安倍政権は、消費再増税を目指すなら家計の実質所得を2%以上引き上げる、と約束できないのか

自民党は選挙公約「景気回復、この道しかない」で17年4月に消費再増税をすることを明記した。
こんな選挙公約もあるのかなと思ってしまう。これは党内外の増税推進派や財務省へ向けての決意表明で有権者に向けたものとは思えない。

家計は所得が増えてそこから幾らかを税に振り向けるのなら文句はないし、消費が落ち込むことはない。それを実現できるアベノミクスなら支持されよう。
過去にも所得倍増という数値目標を掲げて見事実現したという例があった。

どの程度の所得増を実現できればアベノミクスには合格点が与えられるのか。
17年4月までに3年の期間として、インフレは1年目が3%、2年目と3年目が日銀のインフレ目標2%が実現すると仮定すると4%である。
現在の購買力が維持される名目賃金は1.03×1.04×1.04=1.114に増えていることが必要だ。これに再増税の税率2%のアップを加えると、1.13628が現在の購買力を減らさない最低の収入増になる。
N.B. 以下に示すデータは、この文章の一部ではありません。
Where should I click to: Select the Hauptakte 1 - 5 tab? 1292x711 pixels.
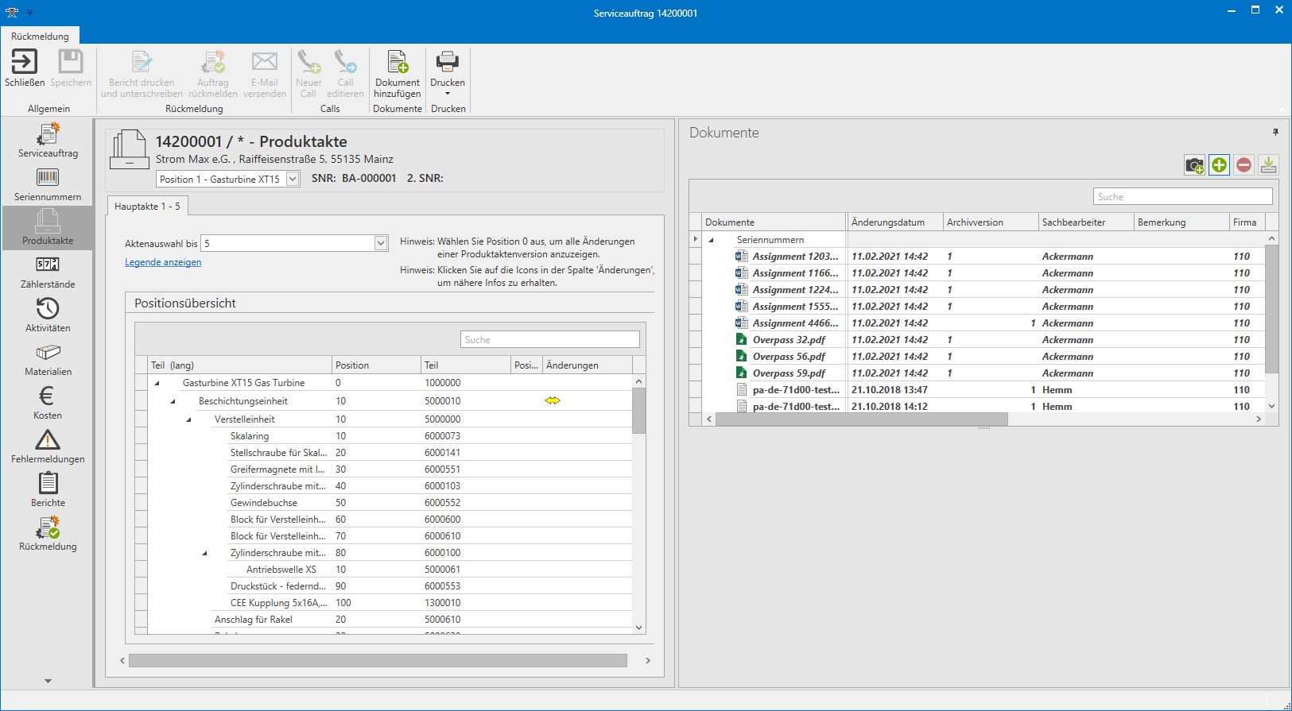(x=147, y=207)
一世帯当たり名目年間所得を400万円とすると、17年4月には、454万円(1.13628)をクリアしていればかろうじて消費再増税に耐えられる。アベノミクスはギリギリで合格になる。

これをそのままGDPにあてはめると、現在の名目GDP480兆円に対し、17年4月には545兆円となって65兆円の増加である。限界税率を10%と仮定すると、6.5兆円の税収増が期待できる。

これぐらいのことをアベノミクスはできるのなら、これまでのパフォーマンスと比べてそんなに悪くはない。もしできないのに2%の再増税を強行するなら退場してもらいたい。選挙公約からはどのような経路で家計の所得を増やすのかは見えてこない。
三菱UFJモルガン・スタンレー証券株式会社景気循環研究所は、名目GDP成長率を次のように見積もる。()内は、個人消費の増減(実質値)。
http://www.sc.mufg.jp/report/business_cycle/bc_forecast/pdf/bcf20141125.pdf
14年度 2.1%(−2.7%)
15年度 2.8%(1.9%)
16年度 2.8%(1.7%)
さて、このギャップはどのように埋められるのか。

11/26日経 自民公約の要旨
[経済再生・財政再建]
雇用や所得の増加を伴う経済好循環の拡大を目指す。デフレ脱却のチャンスを手放すわけにはいかない。消費税率10%への引き上げは2017年4月に行う。